The recent SpaceX mission launched from Florida’s Cape Canaveral Air Force Station yesterday, where onlookers got to see a Falcon 9 rocket disappear beyond the clouds. The rocket is carrying a Dragon capsule to the ISS, which is itself loaded with the BFF bioprinting system as well as roughly 5,000 pounds of other experiments and supplies.
When the Dragon capsule reaches the ISS, NASA astronauts Nick Hague and Christina Koch will grapple the cargo, assisted by NASA’s Andrew Morgan, who will monitor telemetry throughout the cargo load’s approach to the space station. Once the capsule has been captured, mission control in Houston will send ground commands for the station’s arm for installation.
Once nScrypt’s BioFabrication Facility bioprinter is installed aboard the ISS, the system’s operations will be controlled by scientists on Earth. Initially, the bioprinter will be producing test prints made from cardiac-like tissues of increasing thicknesses. The bioprinter is expected to perform better in space, as the three-dimensional cellular structures won’t be subject to gravity’s pull and can thus mature while holding their shape.

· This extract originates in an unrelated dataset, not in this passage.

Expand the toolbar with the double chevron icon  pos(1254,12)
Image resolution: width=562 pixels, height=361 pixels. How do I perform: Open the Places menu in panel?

The first phase of the BFF project is expected to last roughly two years, after which the system will move onto bioprinting heart patches, which will be sent back to Earth for evaluation. Way down the line, nScrypt hopes its system will be used to print full organs in space.
“Assembling a human lung or other organ is still years away, but it is no longer science fiction,” said nScrypt CEO Ken Church, PhD. “BFF is the roadmap for getting there. And this BFF team knows how to follow that map. I have no doubt someday BFF will provide someone like my daughter with a second lung.”